Just about everything Dodd has done in the Senate over the past year has been about trying to convince the Connecticut voters that he’s on their side, not the side of the Wall Street bankers. After his name was tarnished last spring by his role in letting the A.I.G. bonuses get paid out, Dodd stepped up his game by leading publicly on consumer-protection legislation addressing things like credit card industry abuses (S.414), unfair banking fees (S.1799) and fraud in the mortgage market (S.895).
For the past few months, Dodd has been leading in the Senate on the drafting of comprehensive financial regulatory reform legislation. But his retirement plans could weaken the incentives for him to create a strong bill and, if he plans on using his powerful position in the Senate to get into the lobbying game , the incentives now might be tipped towards creating a bill that goes easy on the banks. If he wants to be working for the banking industry in a few years, they are now, in some respects, his constituency. To be clear, there’s no solid evidence that he is planning to go into financial industry lobbying, but senator to lobbyist is a common career path and Dodd’s Chairmanship of the Banking Committee puts him in an especially good position to follow it. His early retirement is due in large part to how cozy he appears to have gotten with the industry over the years.
There’s also the simpler case that Dodd may just be less motivated to push for a strong bill now that there’s no accountability moment looming for him in the near future.
As far as Dorgan is concerned, he got burned a few weeks back by Senate Democrats when they voted down his amendment that would have allowed consumers to buy cheap imported drugs. It was, according to most, a good amendment, and it fit Dorgan’s legislative style perfectly. But the Democrats (and many Republicans) voted it down to preserve a secret deal that the White House had struck with Big Pharma to win their support for the health care bill. Dorgan’s also been a solid supporter of the public option. Without the public option and without his drug importation, it seems like his vote for the final health acre bill might not be assured as it once was. Since he’s retiring, he doesn’t need Democratic party support, and he’s been known to buck the party at will in the past. His insistence on even presenting the importation amendment is an example of that.

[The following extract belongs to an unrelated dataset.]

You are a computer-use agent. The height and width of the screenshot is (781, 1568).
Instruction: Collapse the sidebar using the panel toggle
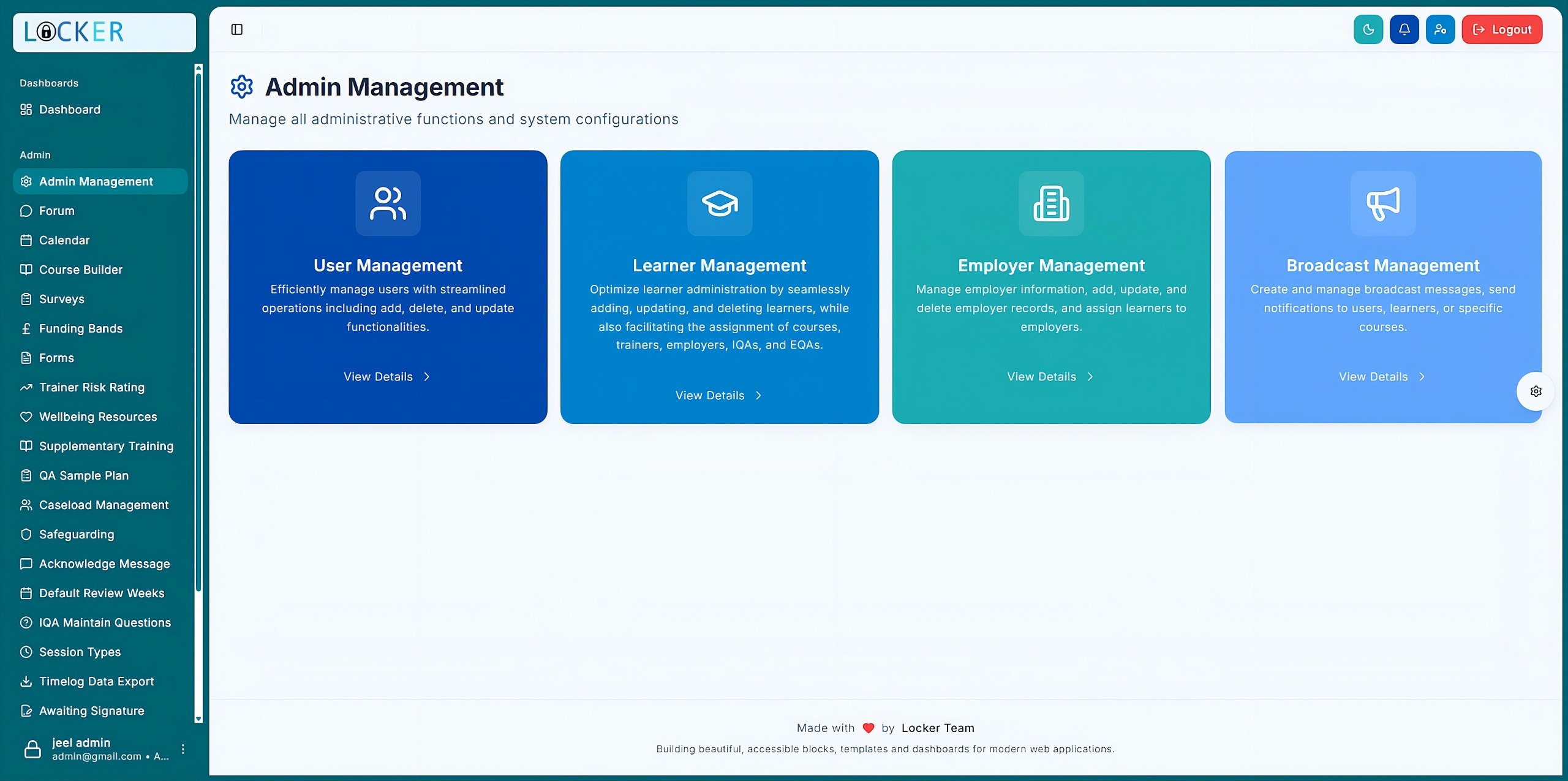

On climate change, Dorgan’s been a problemtic vote for the Democrats. In 2007, he voted “no” on a cap-and-trade bill, for example. It will be interesting to see if his retirement plans change his position on the issue. As Joe at Climate Progress speculates, his public statements about climate change legislation would lead one to believe that he basically supports the current bill and, now that he’s free from the conservative North Dakota electorate, he may be more likely to vote for it. But, like Dodd, there’s also a chance that he’ll go to work eventually for private industry — specifically for coal interests in his state. If that is indeed his plan, as it appears, he’s not going to want to make enemies there right now; and Big Coal is no friend of cap-and-trade.
These are just a few initial thoughts and there is certainly a lot more to the dynamics here that will come out over the next few months. The main point here is that the retirement of these two key players in the Senate won’t just change things electorally for the Democrats; they will change the environment that the Democrats will be working in this year as they try to complete their legislative agenda.